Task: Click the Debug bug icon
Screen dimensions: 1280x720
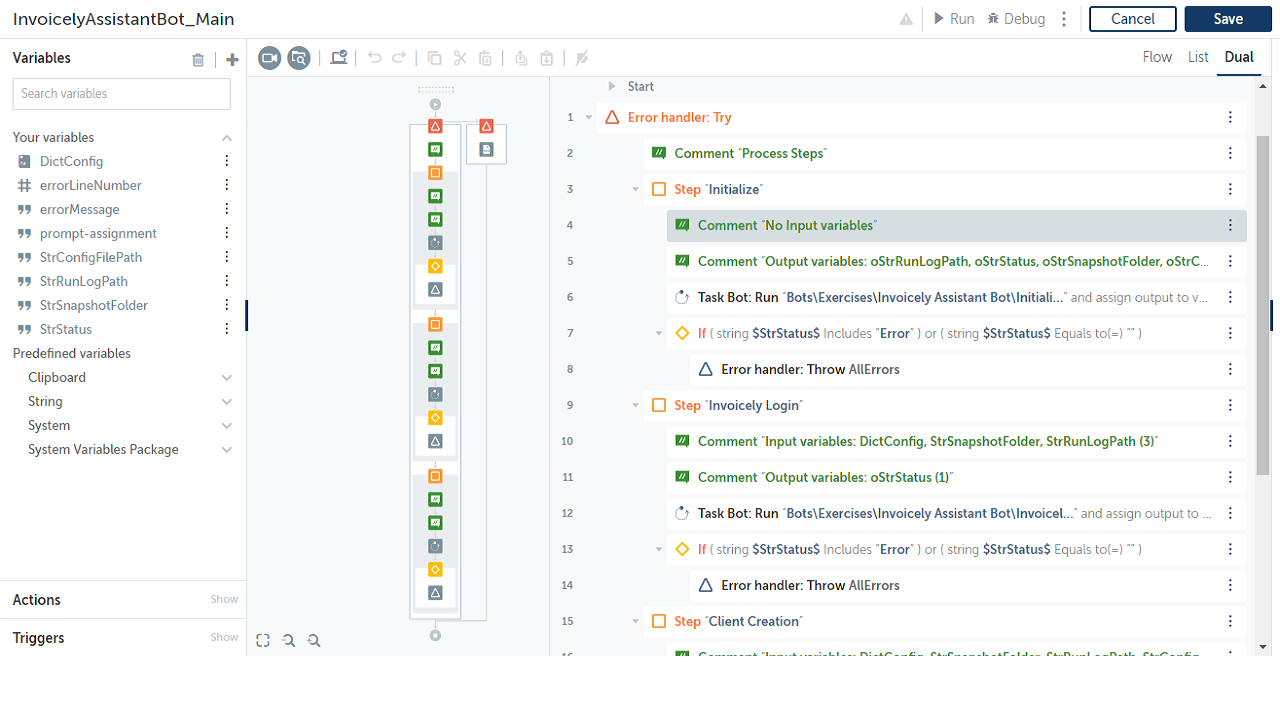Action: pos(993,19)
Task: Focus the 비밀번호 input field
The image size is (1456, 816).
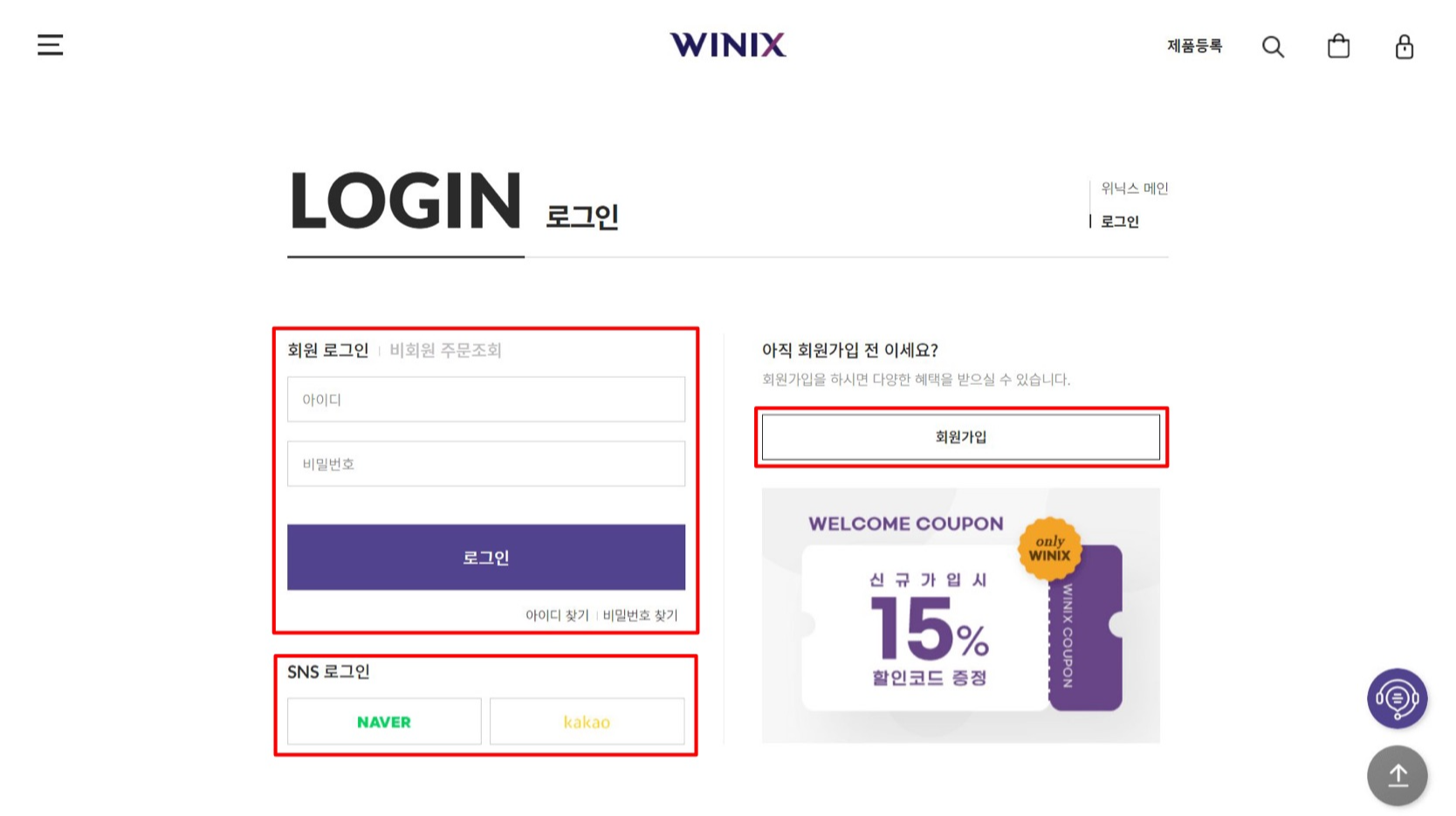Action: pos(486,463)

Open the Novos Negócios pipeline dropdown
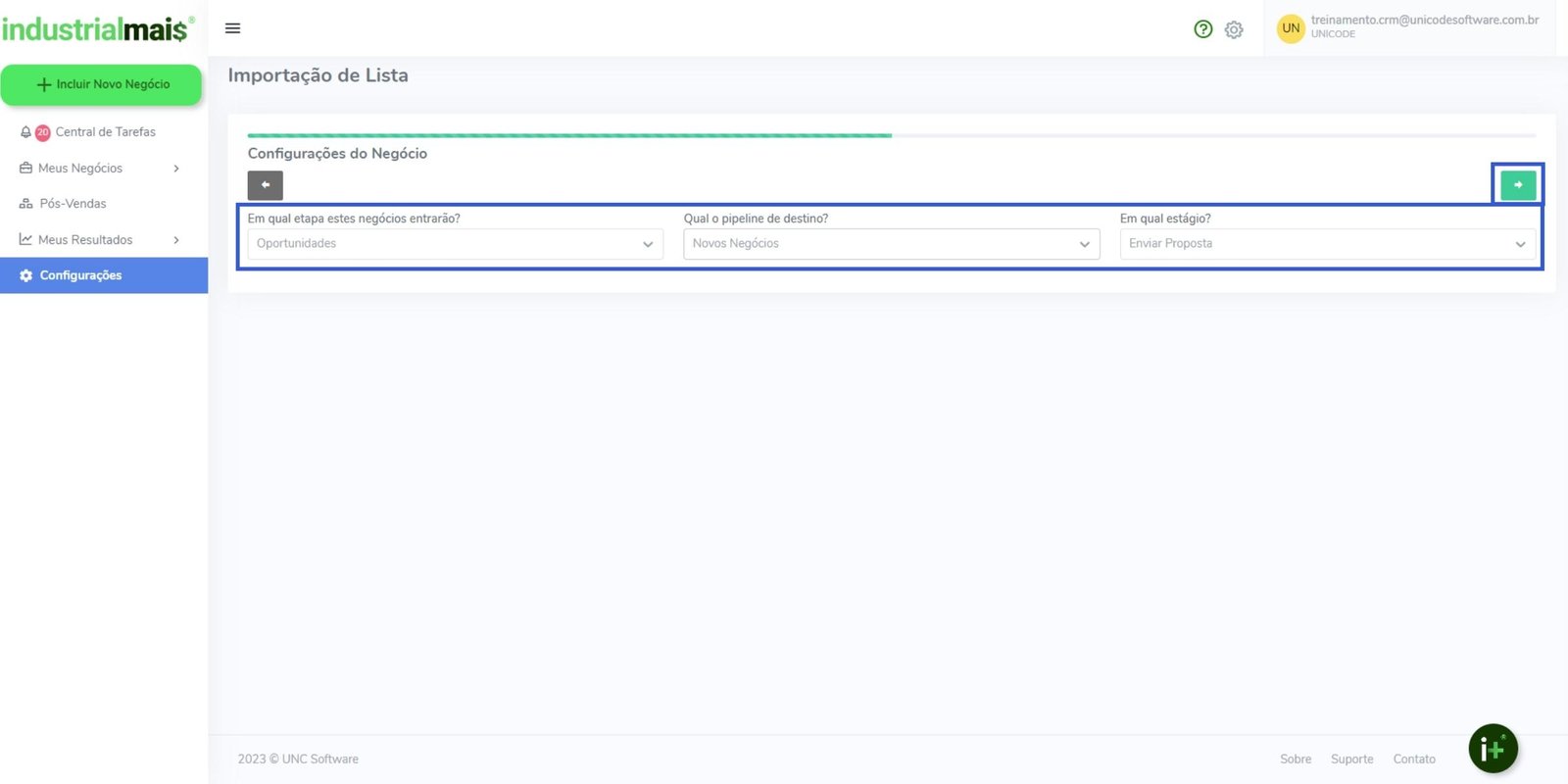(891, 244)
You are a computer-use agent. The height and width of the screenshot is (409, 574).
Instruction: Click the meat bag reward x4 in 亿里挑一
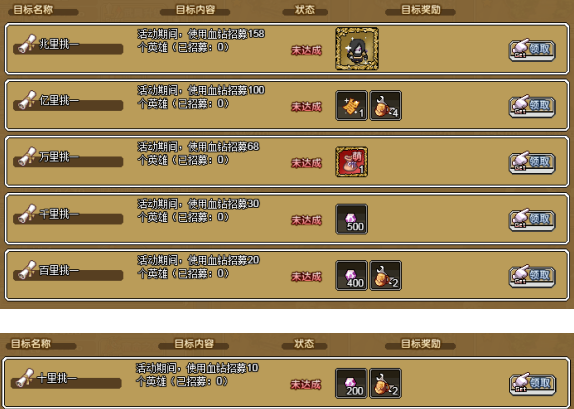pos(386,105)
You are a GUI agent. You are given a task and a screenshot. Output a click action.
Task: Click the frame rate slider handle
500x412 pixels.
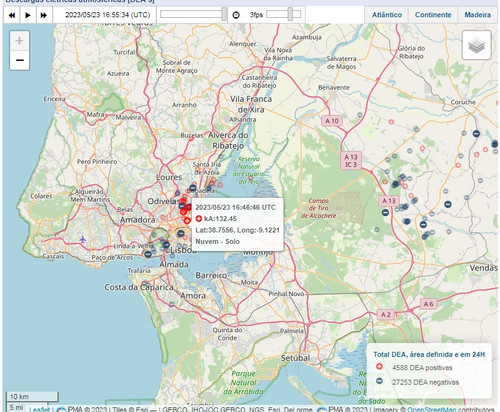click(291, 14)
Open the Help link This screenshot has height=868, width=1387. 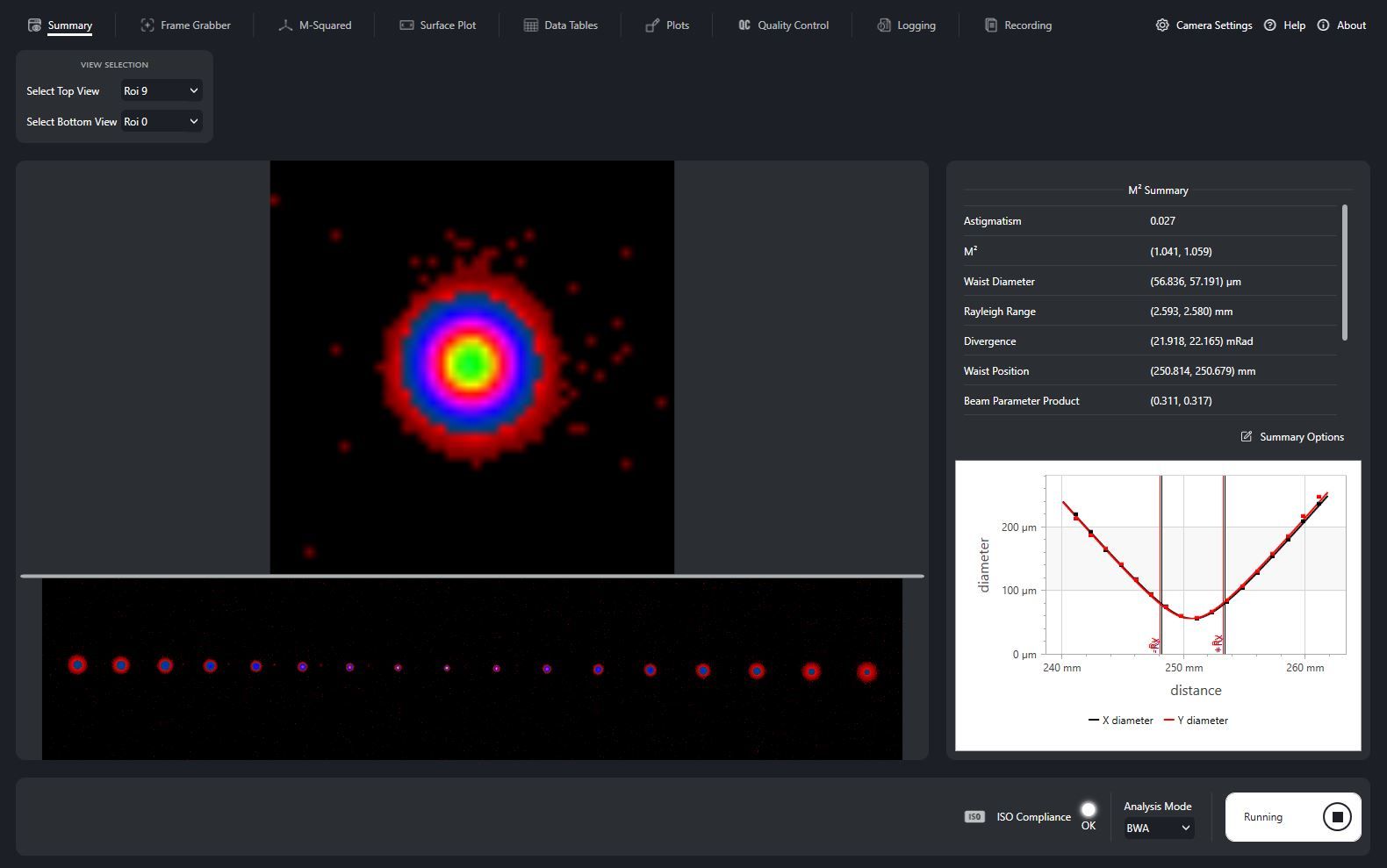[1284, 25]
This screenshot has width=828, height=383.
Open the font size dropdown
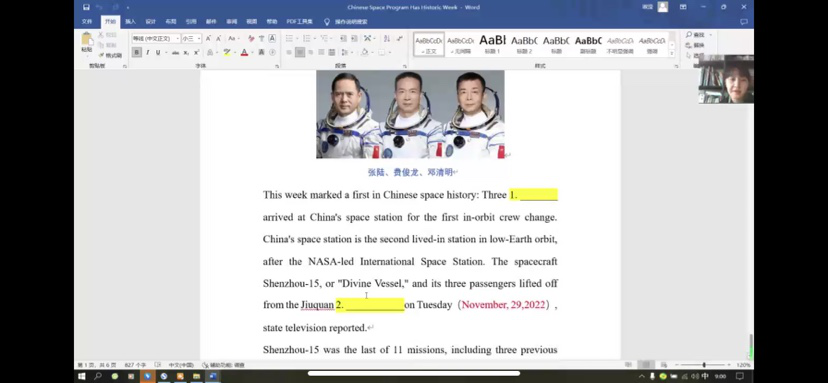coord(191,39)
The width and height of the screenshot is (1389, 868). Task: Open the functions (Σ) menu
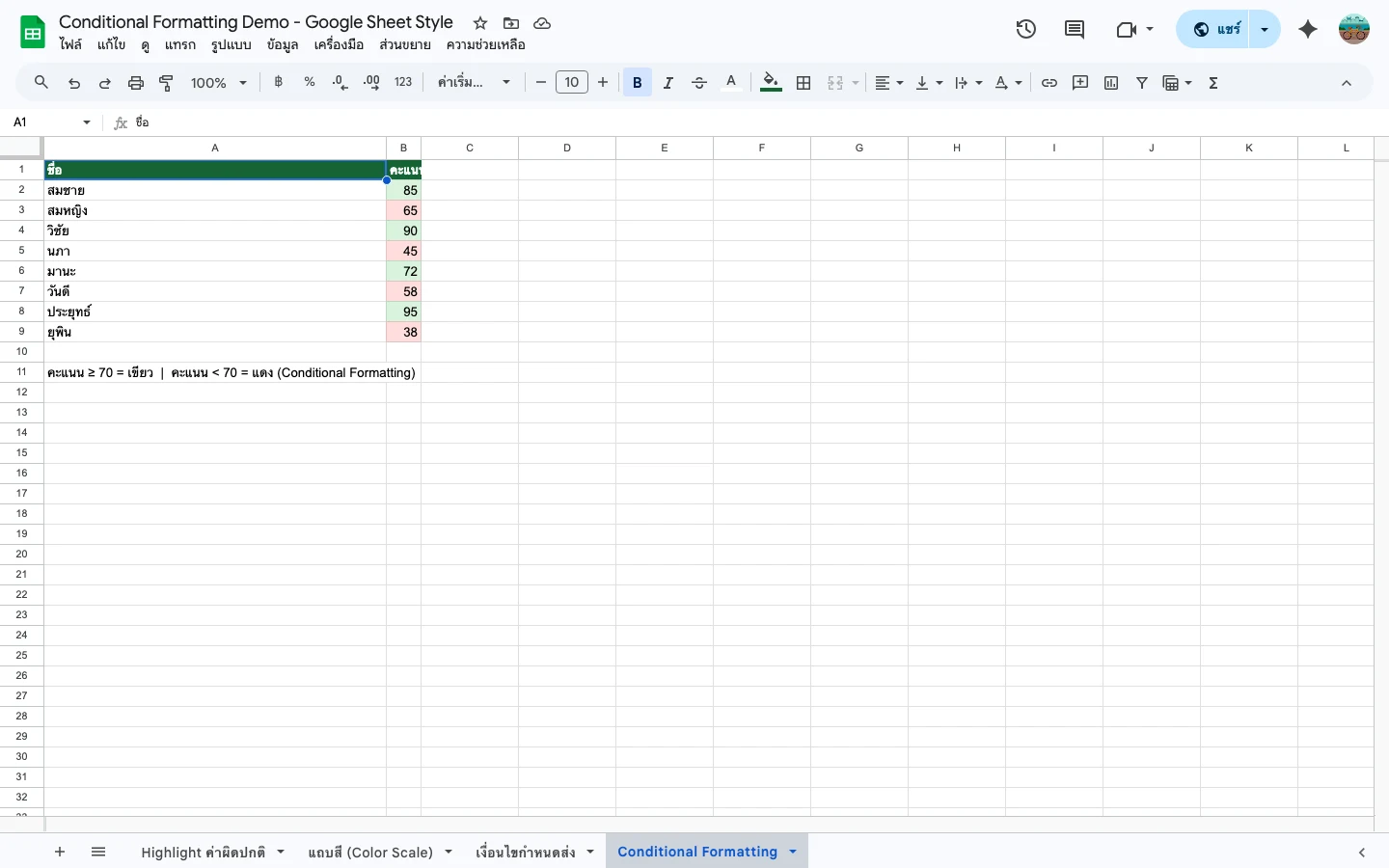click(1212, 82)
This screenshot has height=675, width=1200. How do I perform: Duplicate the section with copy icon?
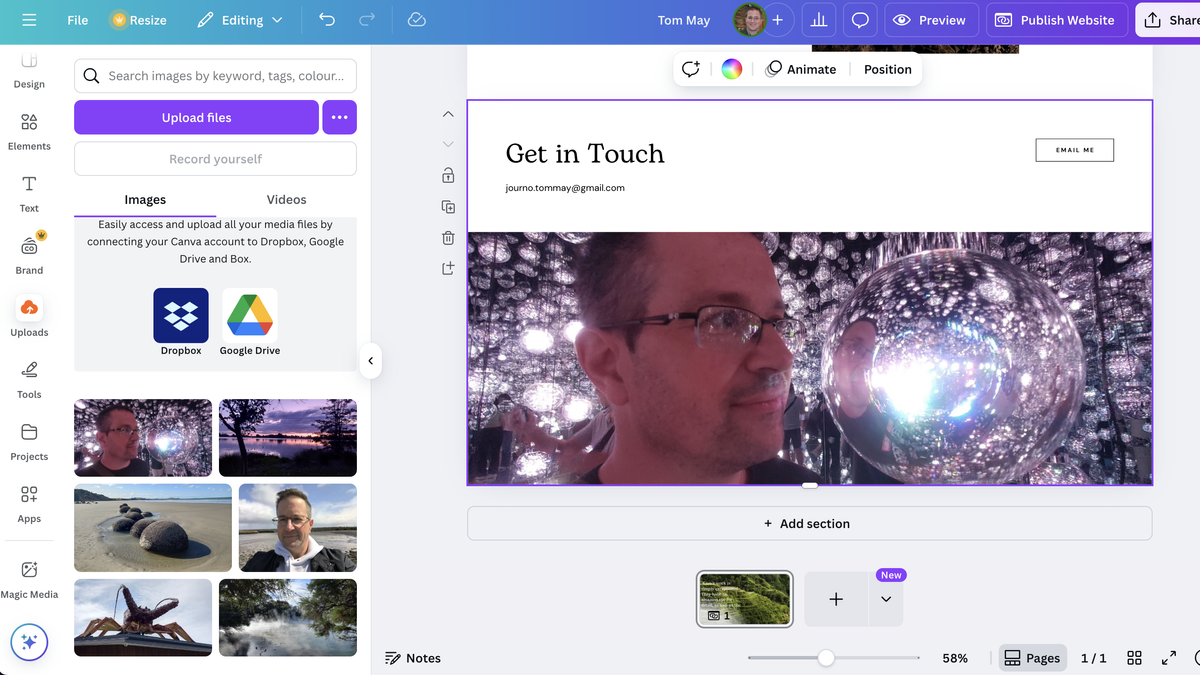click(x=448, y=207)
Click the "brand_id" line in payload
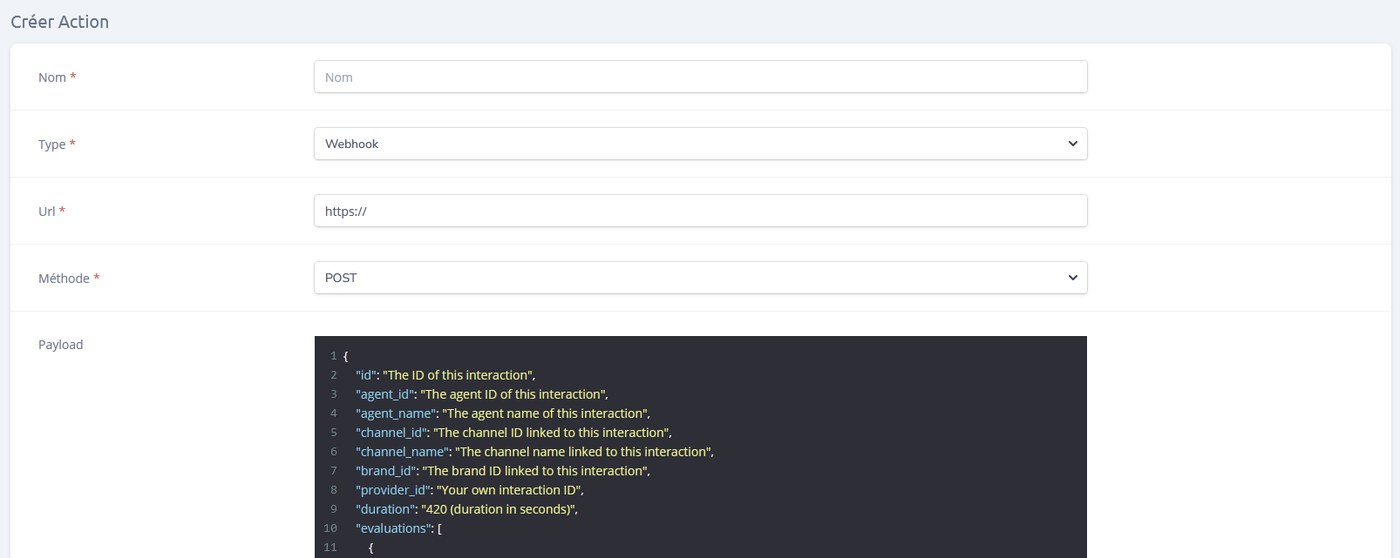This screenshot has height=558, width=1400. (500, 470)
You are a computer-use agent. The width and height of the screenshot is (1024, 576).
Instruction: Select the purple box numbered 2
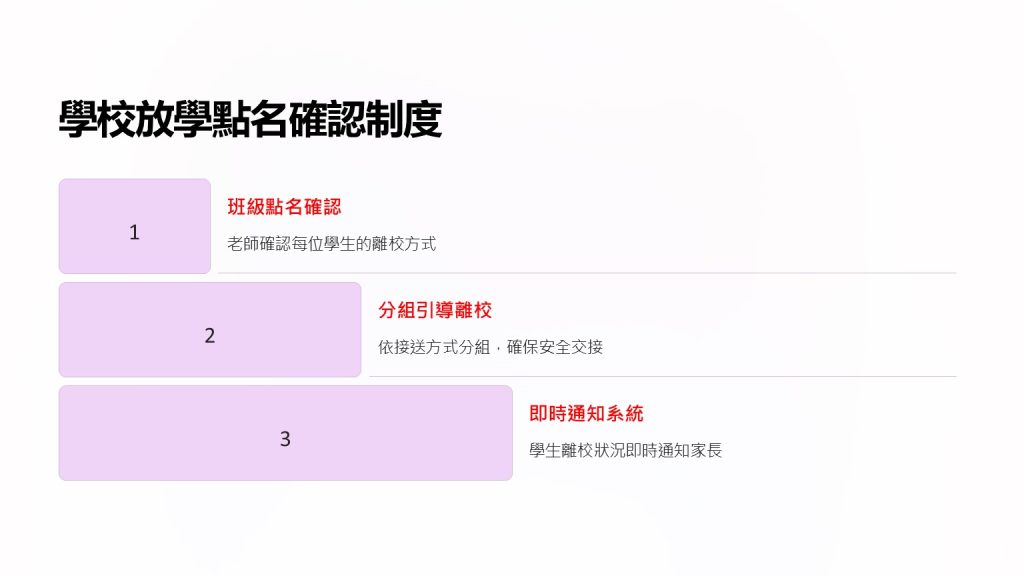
..........
*Task item:*
Work through the records above. Copy every line with the string "computer".

*Output for this task:*
You are a computer-use agent. The height and width of the screenshot is (409, 574).
You are a computer-use agent. The width and height of the screenshot is (1024, 576).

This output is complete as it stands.